Les salariés se sont tournés vers l’Etat, actionnaire à 16 % de Vallourec via Bpifrance et la Caisse des dépôts. Mardi, la secrétaire d’Etat auprès du ministre de l’Economie s’est rendue à Valenciennes. « Notre responsabilité est de trouver la meilleure équation de sortie », a déclaré Agnès Pannier-Runacher. Elle a promis le soutien du gouvernement pour aider Altifort à « monter un plan qui tienne la route ».

Un plan de reprise controversé

Mais c’est là tout le problème car, selon Vallourec, ce plan ne tient pas la route. C’est d’ailleurs la raison que le groupe a invoquée pour justifier son refus. Il faut dire que la santé de Vallourec est fragile. Il y a deux ans, le groupe a subi un vaste plan de sauvetage. Il a aussi perdu plus de 300 millions d’euros au premier trimestre 2018.

Fondé il y a cinq ans, Altifort s’est engagé à maintenir les 281 emplois existants et d’en créer 133 nouveaux. Il promet également de faire des investissements à hauteur de 140 millions d’euros. En échange, la PME franco-belge demande à Vallourec un accompagnement pour maintenir le volume et les prix des commandes pendant les dix-huit premiers mois qui suivent la reprise.

Altifort évalue ce soutien financier entre 32 et 35 millions d’euros. Mais Vallourec, calcule, lui, qu'il faudrait au moins 51 millions d’euros. La maison-mère estime aussi que le montant global de la reprise, 140 millions d’euros, est sous-évalué et trop risqué. Il faudrait, selon ses prédictions, au moins 200 millions d’euros. Altifort peut apporter 10 millions de fonds propres, mais il a besoin du soutien des banques privées, soutien qui reste conditionné à celui de Bpifrance, lui-même non assuré. Il y a donc trop de désaccords et d’incertitudes.

Bruno Le Maire vent debout

Le ministre de l’Economie était vent debout contre Vallourec ce mercredi matin chez nos confrères de RTL. Vallourec ne peut pas « se laver les mains de salariés qui étaient les siens », a lancé Bruno Le Maire.Il a aussi annoncé que « l’Etat mettrait un euro d’argent public pour un euro investi ».

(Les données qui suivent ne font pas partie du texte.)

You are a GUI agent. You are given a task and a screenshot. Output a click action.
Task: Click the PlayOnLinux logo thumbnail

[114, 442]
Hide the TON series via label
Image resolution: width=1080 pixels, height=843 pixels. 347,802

Mais à Bercy, des voix argumentent qu’il « est difficile de demander de l'argent public alors que le repreneur n'a pas réussi à convaincre d'autres investisseurs de la viabilité de son plan ».

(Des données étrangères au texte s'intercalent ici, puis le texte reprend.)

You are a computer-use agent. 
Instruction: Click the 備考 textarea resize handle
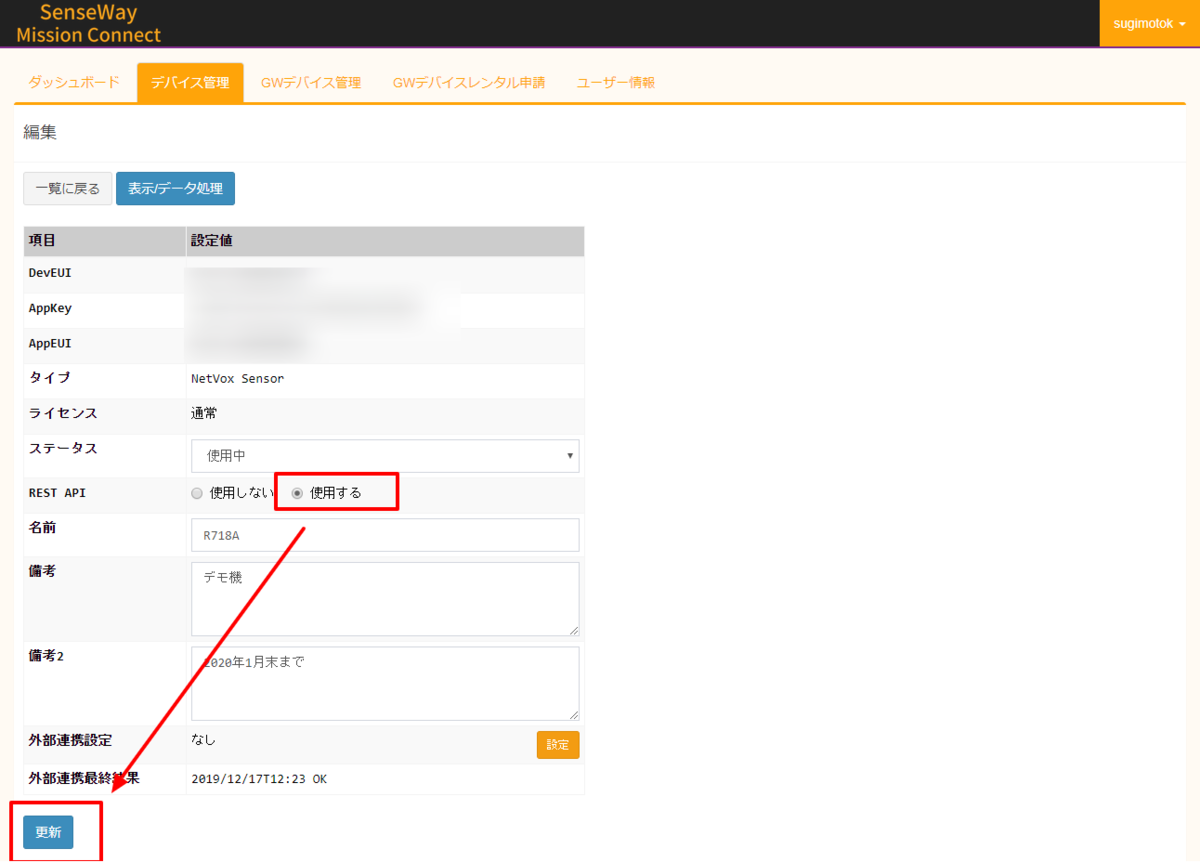tap(574, 630)
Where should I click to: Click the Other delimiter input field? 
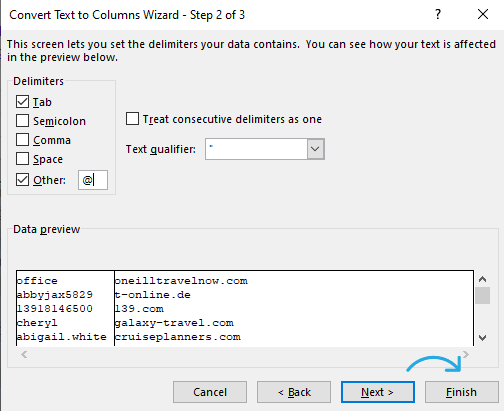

Le ministre de l’Economie devrait rencontrer les salariés d’Ascoval et les élus à la fin de la semaine. A l'occasion du centenaire de l'Armistice de 1918, Emmanuel Macron, lui, entame prochainement une tournée dans les Hauts-de-France, région particulièrement frappée par les guerres mondiales. Les salariés d'Ascoval l’attendent de pied ferme.